> EXERCISE GOAL
Each line below is to be set down again exactly.

> ENTRIES SHOWN
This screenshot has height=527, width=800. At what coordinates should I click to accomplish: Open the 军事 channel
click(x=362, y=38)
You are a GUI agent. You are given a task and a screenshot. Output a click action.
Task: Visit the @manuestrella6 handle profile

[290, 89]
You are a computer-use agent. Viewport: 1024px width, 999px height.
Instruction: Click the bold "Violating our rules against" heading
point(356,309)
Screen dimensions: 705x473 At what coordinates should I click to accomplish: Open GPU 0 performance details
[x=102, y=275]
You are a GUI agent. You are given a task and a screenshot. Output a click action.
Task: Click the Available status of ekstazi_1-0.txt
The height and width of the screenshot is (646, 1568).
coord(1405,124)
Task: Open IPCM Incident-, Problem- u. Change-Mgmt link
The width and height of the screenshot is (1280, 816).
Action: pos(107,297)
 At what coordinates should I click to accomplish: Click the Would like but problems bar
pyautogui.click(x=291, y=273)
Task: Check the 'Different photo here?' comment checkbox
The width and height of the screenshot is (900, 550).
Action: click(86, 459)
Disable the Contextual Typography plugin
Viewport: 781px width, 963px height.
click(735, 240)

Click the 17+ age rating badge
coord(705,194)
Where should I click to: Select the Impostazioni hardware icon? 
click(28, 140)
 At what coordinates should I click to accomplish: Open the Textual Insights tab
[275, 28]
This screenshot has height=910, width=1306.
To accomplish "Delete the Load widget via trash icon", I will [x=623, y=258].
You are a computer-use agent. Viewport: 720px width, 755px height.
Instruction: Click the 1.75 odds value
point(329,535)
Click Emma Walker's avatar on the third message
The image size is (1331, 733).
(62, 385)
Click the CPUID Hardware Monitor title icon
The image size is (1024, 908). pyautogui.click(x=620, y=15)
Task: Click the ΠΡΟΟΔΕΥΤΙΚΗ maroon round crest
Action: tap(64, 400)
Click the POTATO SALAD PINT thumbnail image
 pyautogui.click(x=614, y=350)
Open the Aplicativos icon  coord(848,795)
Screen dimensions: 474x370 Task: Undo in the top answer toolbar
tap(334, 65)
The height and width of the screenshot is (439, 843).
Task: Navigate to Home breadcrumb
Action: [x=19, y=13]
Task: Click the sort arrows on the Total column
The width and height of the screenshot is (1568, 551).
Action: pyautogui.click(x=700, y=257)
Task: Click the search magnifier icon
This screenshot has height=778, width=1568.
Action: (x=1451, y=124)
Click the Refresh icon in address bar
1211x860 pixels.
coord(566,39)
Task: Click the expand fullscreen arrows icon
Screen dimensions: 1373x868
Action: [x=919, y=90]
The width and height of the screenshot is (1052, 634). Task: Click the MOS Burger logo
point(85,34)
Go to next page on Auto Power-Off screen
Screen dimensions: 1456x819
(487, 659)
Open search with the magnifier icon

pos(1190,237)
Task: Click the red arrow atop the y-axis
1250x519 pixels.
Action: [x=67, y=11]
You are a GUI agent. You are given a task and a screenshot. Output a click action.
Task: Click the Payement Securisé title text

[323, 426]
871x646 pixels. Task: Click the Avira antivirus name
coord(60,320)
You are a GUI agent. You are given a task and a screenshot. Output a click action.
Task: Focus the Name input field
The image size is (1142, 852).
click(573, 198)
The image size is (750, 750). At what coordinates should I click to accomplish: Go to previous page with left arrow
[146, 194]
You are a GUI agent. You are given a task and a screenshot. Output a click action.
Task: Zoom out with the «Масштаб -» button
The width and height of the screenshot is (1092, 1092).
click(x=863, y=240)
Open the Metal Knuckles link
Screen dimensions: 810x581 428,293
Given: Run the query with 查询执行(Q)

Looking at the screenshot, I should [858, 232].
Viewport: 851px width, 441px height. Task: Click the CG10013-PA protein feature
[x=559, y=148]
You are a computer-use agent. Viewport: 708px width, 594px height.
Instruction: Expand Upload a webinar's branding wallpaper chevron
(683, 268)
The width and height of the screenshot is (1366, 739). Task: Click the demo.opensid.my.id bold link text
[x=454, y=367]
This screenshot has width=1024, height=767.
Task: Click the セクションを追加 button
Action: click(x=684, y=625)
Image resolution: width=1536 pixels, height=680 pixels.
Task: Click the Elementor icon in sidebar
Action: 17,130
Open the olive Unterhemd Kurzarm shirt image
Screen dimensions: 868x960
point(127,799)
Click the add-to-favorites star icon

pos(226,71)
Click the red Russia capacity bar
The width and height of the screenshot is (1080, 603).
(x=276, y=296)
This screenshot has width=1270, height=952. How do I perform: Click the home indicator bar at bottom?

> SOLUTION FOR THIS PROBLEM
This screenshot has height=527, width=800. At what coordinates should I click to accomplish: Open the 军事 channel
click(x=362, y=38)
You are a GUI agent. You are given a task and a screenshot. Output a click action.
Task: Visit the @manuestrella6 handle profile

[290, 89]
You are a computer-use agent. Viewport: 1024px width, 999px height.
Instruction: Click the bold "Violating our rules against" heading
point(356,309)
Screen dimensions: 705x473 At what coordinates should I click to accomplish: Open GPU 0 performance details
[x=102, y=275]
You are a GUI agent. You are given a task and a screenshot. Output a click action.
Task: Click the Available status of ekstazi_1-0.txt
The height and width of the screenshot is (646, 1568).
coord(1405,124)
Task: Open IPCM Incident-, Problem- u. Change-Mgmt link
The width and height of the screenshot is (1280, 816).
Action: pos(107,297)
 At what coordinates should I click to accomplish: Click the Would like but problems bar
pyautogui.click(x=291, y=273)
Task: Check the 'Different photo here?' comment checkbox
The width and height of the screenshot is (900, 550).
Action: click(86, 459)
Disable the Contextual Typography plugin
Viewport: 781px width, 963px height.
click(735, 240)

Click the 17+ age rating badge
coord(705,194)
Where should I click to: Select the Impostazioni hardware icon? 
click(28, 140)
 At what coordinates should I click to accomplish: Open the Textual Insights tab
[275, 28]
This screenshot has height=910, width=1306.
To accomplish "Delete the Load widget via trash icon", I will [x=623, y=258].
You are a computer-use agent. Viewport: 720px width, 755px height.
Instruction: Click the 1.75 odds value
point(329,535)
Click Emma Walker's avatar on the third message
The image size is (1331, 733).
(62, 385)
Click the CPUID Hardware Monitor title icon
The image size is (1024, 908). pyautogui.click(x=620, y=15)
Task: Click the ΠΡΟΟΔΕΥΤΙΚΗ maroon round crest
Action: tap(64, 400)
Click the POTATO SALAD PINT thumbnail image
 pyautogui.click(x=614, y=350)
Open the Aplicativos icon  coord(848,795)
Screen dimensions: 474x370 Task: Undo in the top answer toolbar
tap(334, 65)
The height and width of the screenshot is (439, 843).
Task: Navigate to Home breadcrumb
Action: [x=19, y=13]
Task: Click the sort arrows on the Total column
The width and height of the screenshot is (1568, 551).
Action: pyautogui.click(x=700, y=257)
Task: Click the search magnifier icon
This screenshot has height=778, width=1568.
Action: (x=1451, y=124)
Click the Refresh icon in address bar
1211x860 pixels.
coord(566,39)
Task: Click the expand fullscreen arrows icon
Screen dimensions: 1373x868
Action: [x=919, y=90]
The width and height of the screenshot is (1052, 634). Task: Click the MOS Burger logo
point(85,34)
Go to next page on Auto Power-Off screen
Screen dimensions: 1456x819
(487, 659)
Open search with the magnifier icon

pos(1190,237)
Task: Click the red arrow atop the y-axis
1250x519 pixels.
Action: [x=67, y=11]
You are a GUI agent. You are given a task and a screenshot. Output a click action.
Task: Click the Payement Securisé title text

[323, 426]
871x646 pixels. Task: Click the Avira antivirus name
coord(60,320)
You are a GUI agent. You are given a task and a screenshot. Output a click action.
Task: Focus the Name input field
The image size is (1142, 852).
click(573, 198)
The image size is (750, 750). At what coordinates should I click to accomplish: Go to previous page with left arrow
[146, 194]
You are a GUI agent. You are given a task and a screenshot. Output a click action.
Task: Zoom out with the «Масштаб -» button
The width and height of the screenshot is (1092, 1092).
click(x=863, y=240)
Open the Metal Knuckles link
Screen dimensions: 810x581 428,293
Given: Run the query with 查询执行(Q)

Looking at the screenshot, I should [858, 232].
Viewport: 851px width, 441px height. Task: Click the CG10013-PA protein feature
[x=559, y=148]
You are a computer-use agent. Viewport: 708px width, 594px height.
Instruction: Expand Upload a webinar's branding wallpaper chevron
(683, 268)
The width and height of the screenshot is (1366, 739). Task: Click the demo.opensid.my.id bold link text
[x=454, y=367]
This screenshot has width=1024, height=767.
Task: Click the セクションを追加 button
Action: click(x=684, y=625)
Image resolution: width=1536 pixels, height=680 pixels.
Task: Click the Elementor icon in sidebar
Action: 17,130
Open the olive Unterhemd Kurzarm shirt image
Screen dimensions: 868x960
point(127,799)
Click the add-to-favorites star icon

pos(226,71)
Click the red Russia capacity bar
The width and height of the screenshot is (1080, 603).
(x=276, y=296)
This screenshot has width=1270, height=952. How do I perform: Click the home indicator bar at bottom?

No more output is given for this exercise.